Behind them came a crowd of boys and girls, all rotating their hips, cocking their knees and gliding along at a fast jogging pace — though, of course, never technically breaking into a run.

This trick is the strange allure of race walking, this city’s favorite and best sport — particularly among women.

It is telling of Russia’s approach to sports that when the Friday night lights come on in Saransk, the town’s heroes are not muscle-bound football players, or even dashing soccer aces, but demure and willowy young women who walk funny.

And these women have this town’s unwavering respect: they have shown a fearsome ability to cream any challengers, even the Chinese, the rising world power in men’s race walking.

Four of the five top-ranked female distance race walkers in the world are from Saransk, an otherwise unremarkable city of about 310,000 people 320 miles southeast of Moscow.

In previous years, before the Chinese surged, 9 of the top 12 female 20-kilometer race walkers were from here.

Today in International Association of Athletics Federation rankings, Russian and Chinese women hold the top 11 spots, followed by Marina Ortiz of Guatemala. And at the group’s World Championships, opening in Moscow on Saturday, Russia is expecting big things in women’s race walking.

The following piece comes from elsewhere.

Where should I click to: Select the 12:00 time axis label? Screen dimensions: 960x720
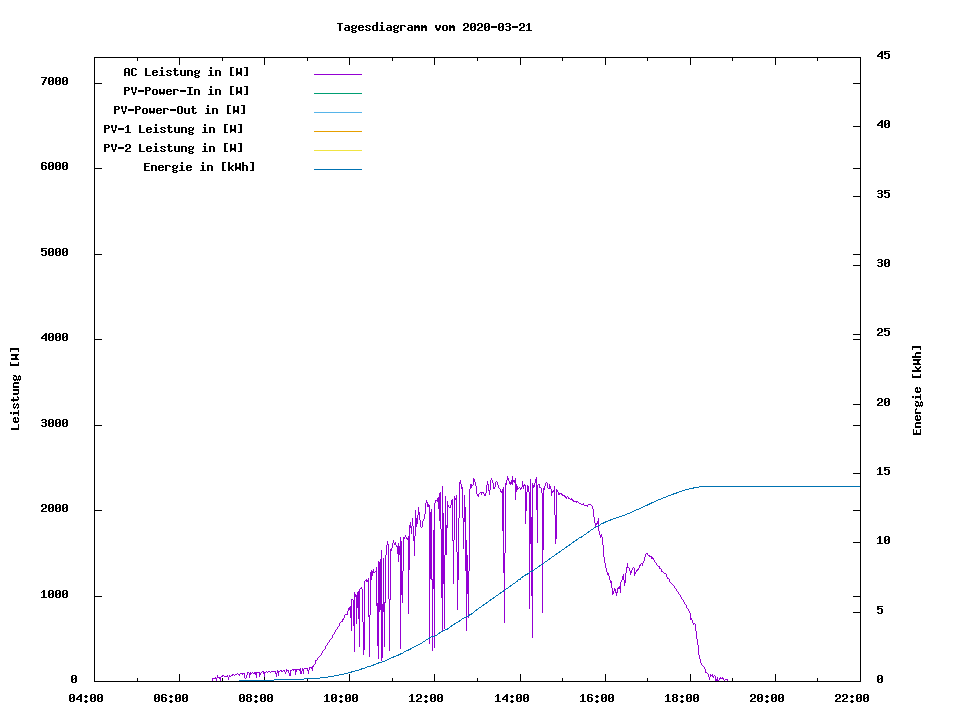click(x=427, y=698)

Russian girls dream of growing up to figure skate or dance in the Bolshoi, but in Saransk, they want to be race walkers. On a recent afternoon, Alesa Komarova, a gangly 14-year-old, laced up her Adidases and limbered up by walking — not running — in place. “I really like to race walk,” she said. “We look at the Olympic champions and want to be like them.”

She watches the races on television, she said, and analyzes technique and discusses meets with friends at school. “It’s all very interesting,” she said. “You need to keep your legs straight, and it is very difficult.”

At race walking events in the city, which occur as often as once a week in the fall, residents line the streets. “They yell and cheer and tell us to walk faster,” said one walker, Vladilena Odushkina, 17.

Galina K. Vaskina, a waitress at the Big Ben sports bar, said that one night last winter, “A group of men were sitting here and drinking beer and they said, ‘Hey, can you put on female race walking?’ and so I did.”

Saransk might seem to exist in some through-the-looking-glass world where clocks run backward and a women’s team practicing an obscure sport has the city’s full attention. In fact, though, it sits firmly within the context of Russian sports politics.

Russia has been preparing to host a series of high-profile sporting events, starting with the World Athletics Championships and followed by the Olympics next winter, by reviving the modus operandi of the once-vaunted Soviet sports machine. That approach focused on national prestige and Olympic medal counts, not popularity of sport.

At the World Championships, Russian sportswriters say, do not look for a Russian to get close to Usain Bolt in the 100-meter sprint, for example. High profile is not Russia’s strategy.

Instead, says the newspaper Kommersant’s Alexey Dospekhov, Russia is expecting a harvest of medals in women’s hurdles, women’s pole vault and men’s and women’s race walking. “Our women are always the favorite,” he said.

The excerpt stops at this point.